= Beginning of Section =
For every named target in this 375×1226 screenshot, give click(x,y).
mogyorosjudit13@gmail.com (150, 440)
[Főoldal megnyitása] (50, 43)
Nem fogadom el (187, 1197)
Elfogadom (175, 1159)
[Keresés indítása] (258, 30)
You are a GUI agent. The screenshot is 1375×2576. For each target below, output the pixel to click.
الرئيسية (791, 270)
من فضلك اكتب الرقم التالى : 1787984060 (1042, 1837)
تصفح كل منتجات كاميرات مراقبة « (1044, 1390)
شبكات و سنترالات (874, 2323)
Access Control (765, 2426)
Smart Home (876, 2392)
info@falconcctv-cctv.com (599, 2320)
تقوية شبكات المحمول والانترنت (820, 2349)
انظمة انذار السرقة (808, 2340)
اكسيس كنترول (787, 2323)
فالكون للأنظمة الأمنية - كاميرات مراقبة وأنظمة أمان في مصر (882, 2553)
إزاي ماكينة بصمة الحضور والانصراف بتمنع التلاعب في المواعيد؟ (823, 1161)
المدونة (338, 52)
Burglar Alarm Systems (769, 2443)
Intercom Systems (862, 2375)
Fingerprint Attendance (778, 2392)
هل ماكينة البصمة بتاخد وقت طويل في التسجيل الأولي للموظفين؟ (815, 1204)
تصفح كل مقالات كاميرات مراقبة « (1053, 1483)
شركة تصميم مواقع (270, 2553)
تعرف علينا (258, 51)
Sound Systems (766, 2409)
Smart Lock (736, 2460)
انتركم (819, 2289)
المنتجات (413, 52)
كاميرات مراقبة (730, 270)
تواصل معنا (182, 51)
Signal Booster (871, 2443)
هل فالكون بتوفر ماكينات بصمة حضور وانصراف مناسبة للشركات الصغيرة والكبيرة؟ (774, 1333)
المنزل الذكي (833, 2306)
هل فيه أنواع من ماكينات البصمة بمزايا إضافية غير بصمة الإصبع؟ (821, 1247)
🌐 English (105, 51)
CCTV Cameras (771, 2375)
= End of Section =
§ Problem to work on:
Every record shown above must be echoed exactly.

§ Answer to the exercise:
For every named target in this 375×1226 screenshot, give click(x,y).
mogyorosjudit13@gmail.com (150, 440)
[Főoldal megnyitása] (50, 43)
Nem fogadom el (187, 1197)
Elfogadom (175, 1159)
[Keresés indítása] (258, 30)
You are a GUI agent. The screenshot is 1375×2576. For each target below, output the pixel to click.
الرئيسية (791, 270)
من فضلك اكتب الرقم التالى : 1787984060 (1042, 1837)
تصفح كل منتجات كاميرات مراقبة « (1044, 1390)
شبكات و سنترالات (874, 2323)
Access Control (765, 2426)
Smart Home (876, 2392)
info@falconcctv-cctv.com (599, 2320)
تقوية شبكات المحمول والانترنت (820, 2349)
انظمة انذار السرقة (808, 2340)
اكسيس كنترول (787, 2323)
فالكون للأنظمة الأمنية - كاميرات مراقبة وأنظمة أمان في مصر (882, 2553)
إزاي ماكينة بصمة الحضور والانصراف بتمنع التلاعب في المواعيد؟ (823, 1161)
المدونة (338, 52)
Burglar Alarm Systems (769, 2443)
Intercom Systems (862, 2375)
Fingerprint Attendance (778, 2392)
هل ماكينة البصمة بتاخد وقت طويل في التسجيل الأولي للموظفين؟ (815, 1204)
تصفح كل مقالات كاميرات مراقبة « (1053, 1483)
شركة تصميم مواقع (270, 2553)
تعرف علينا (258, 51)
Sound Systems (766, 2409)
Smart Lock (736, 2460)
انتركم (819, 2289)
المنتجات (413, 52)
كاميرات مراقبة (730, 270)
تواصل معنا (182, 51)
Signal Booster (871, 2443)
هل فالكون بتوفر ماكينات بصمة حضور وانصراف مناسبة للشركات الصغيرة والكبيرة؟ (774, 1333)
المنزل الذكي (833, 2306)
هل فيه أنواع من ماكينات البصمة بمزايا إضافية غير بصمة الإصبع؟ (821, 1247)
🌐 English (105, 51)
CCTV Cameras (771, 2375)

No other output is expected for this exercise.